New York Times Suffer Terrorist Attack by the Syrian Electronic Army

New York Times Website Hacked, Disabled by Syrian Rebels

New York Times Terrorist Attack by the Syrian Electronic Army

The Syrian Electronic Army (SEA) has admitted responsibility for Tuesday’s attack on the New York Times news website.

The website’s two-day, 20-hour outage was confirmed on Twitter in a Tweet tweeted by the SEA, a group whose loyalties are to Syrian President Bashar Al-Assad.  The cyber attacks were instigated by the Syrian group because of possible military action against Syria for the reported use of chemical warfare used against it’s own country to suppress civilian up rise in removing President Al-Assad from power.

The SEA has been responsible for several of the recent website hacks the online news site has experienced, and on Twitter took credit for disabling the NY Times domain.

Reports began coming in via Twitter that the online news site was disabled on Tuesday around 3:00 p.m. ET. Not only was the websites’ domain compromised, also affected were the NY Times’ mobile sites and apps.

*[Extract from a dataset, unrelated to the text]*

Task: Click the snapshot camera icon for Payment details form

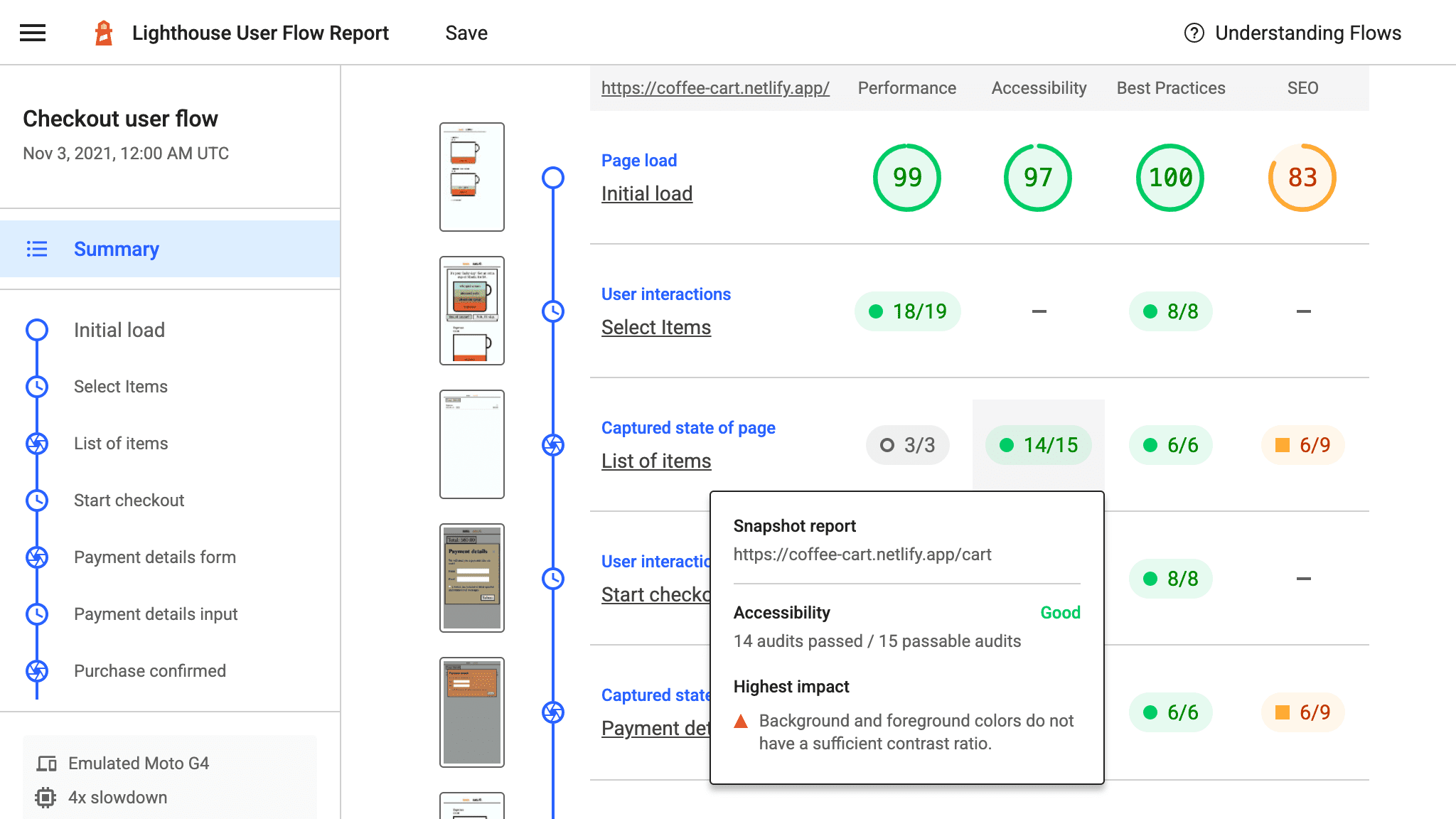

On their Facebook page, the NY Times announced that they were having problems with their online site due to external, malevolent attacks. This attack is the most severe attack ever implemented by the SEA. The news company’s domain Melbourne IT was hacked into creating the outages. The NYT personnel were warned to refrain from sending sensitive emails until the problem had been corrected.

Even though the online website was disabled, articles were still being posted to IT address 170.149.168.130 and news.Ntyco.com for the public’s access. Additional layers of security are currently being discussed for adding even more protection to the domain in preventing this from happening again.

 

New York Times Terrorist Attack by the Syrian Electronic Army

The trouble occurred when the cyber attackers hacked in to the news site’s Domain Name System (DNS) information. Thus when people clicked on to the NY Times server to get the news, the hackers had the domain set up to redirect the visitors to the SEA website.

Their actions were accomplished was through a reseller breach. The reseller, who sells domains through the NY Times company system’s log-in credentials were confiscated allowing SEA “open door” access in carrying out the hack. Simply stated, the SEA successfully obtained a valid password and user name to get into the site and create havoc worldwide.

In January of this year, the SEA stole 53 NY Times employee passwords. A note to website visitors who have concerns regarding password protection, “Registry lock” features are in place on the news website and available for use in fully protecting viewer domains.

This was not the first time for the group to hack into the news site. On Aug. 14, the NY Times had a similar problem prior to this incident, but the residual effects were not as extreme as the most recent hit. In the Aug. 14 instance, the company advised that site outages were internal, but at the time did not understand the true circumstance surrounding their trouble.

Not only have the cyber-terrorist attacks gone viral with The NY Times system, Twitter feeds for the Associated Press, The Washington Post and CNN have been maliciously been hacked into by the group, their attacks becoming more and more sophisticated.

In the Twitter attack, the SEA compromised the sites images and style domain corrupting the displaying of images. And as an ominously, evil taunt, the malicious group tweeted a message @Twitter “Look at your domain, its owned by #SEA.”

Media attacks are no longer just annoying and inconvenient, but are now becoming a terrorist threat to the world. As what happened with the New York Times, if the SEA is to implement malicious viral attacks on a worldwide level, the billions of website users will severely be put at risk along with government security.